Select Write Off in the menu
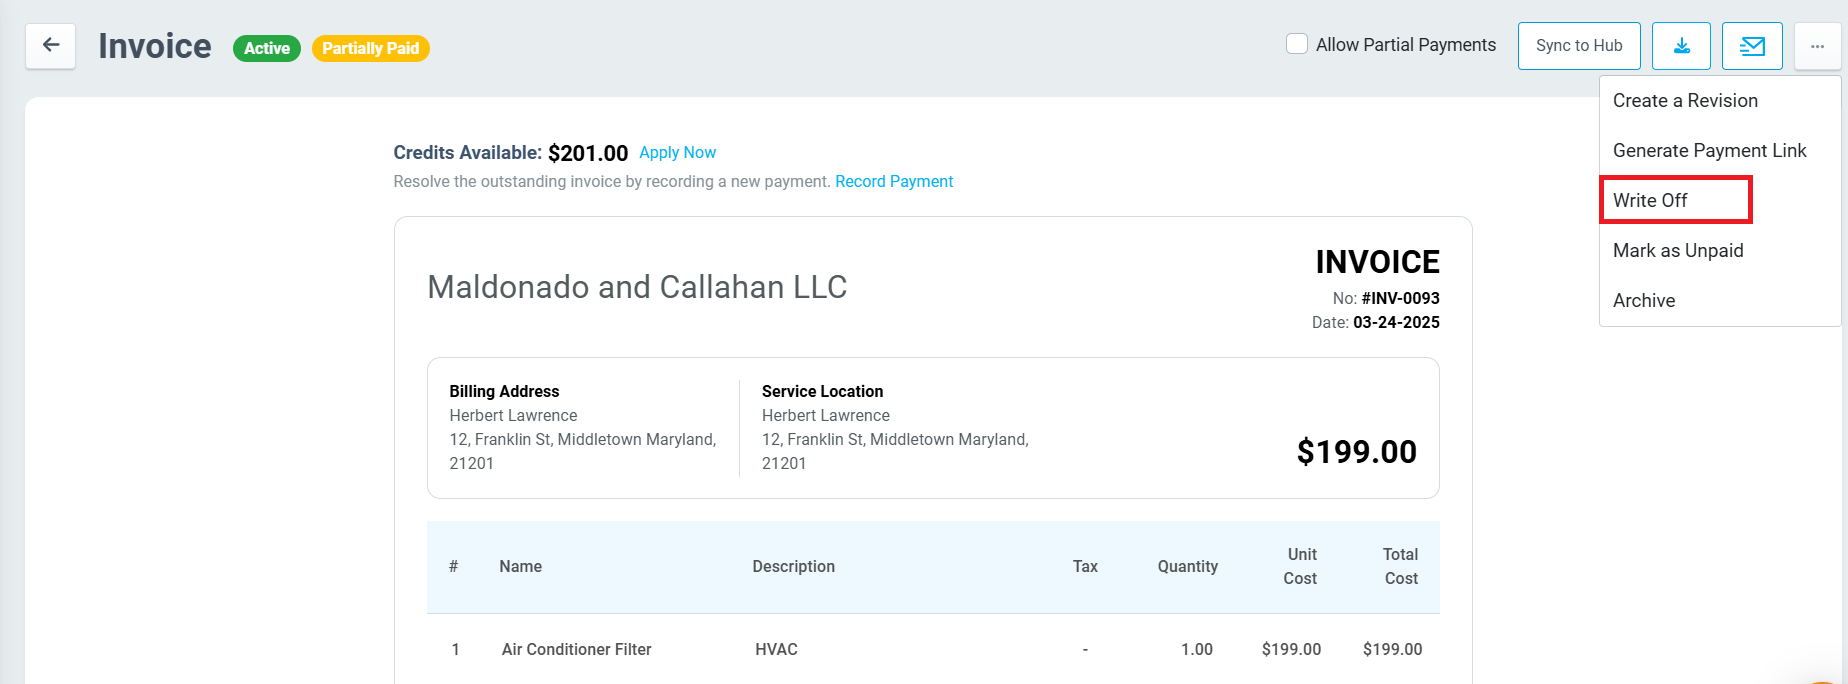 point(1650,201)
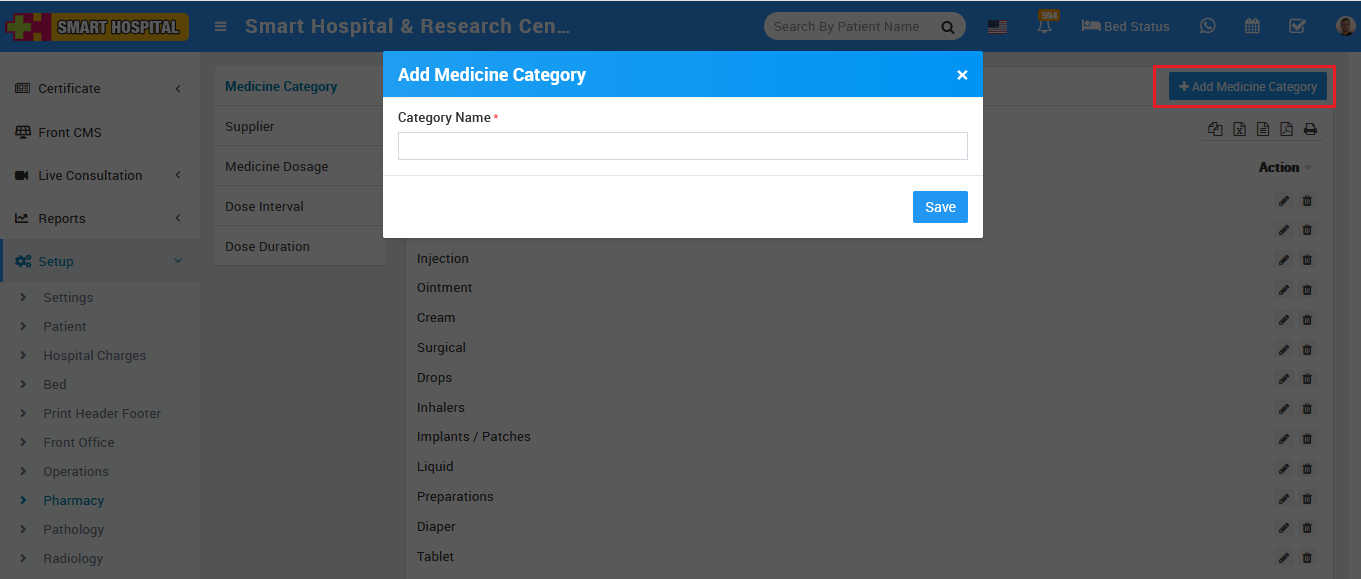Click the print icon above the table

pyautogui.click(x=1310, y=129)
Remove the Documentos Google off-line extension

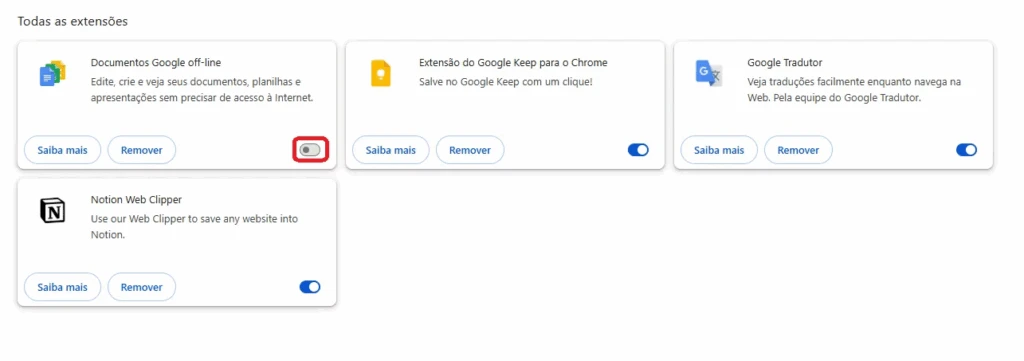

+-------+

▶ [Exercise details] Transcribe all of the material exactly, leaving out whatever pictures it contains.

▶ [Written answer]
Select Write Off in the menu
 point(1650,201)
Click the print icon above the table

pyautogui.click(x=1310, y=129)
Remove the Documentos Google off-line extension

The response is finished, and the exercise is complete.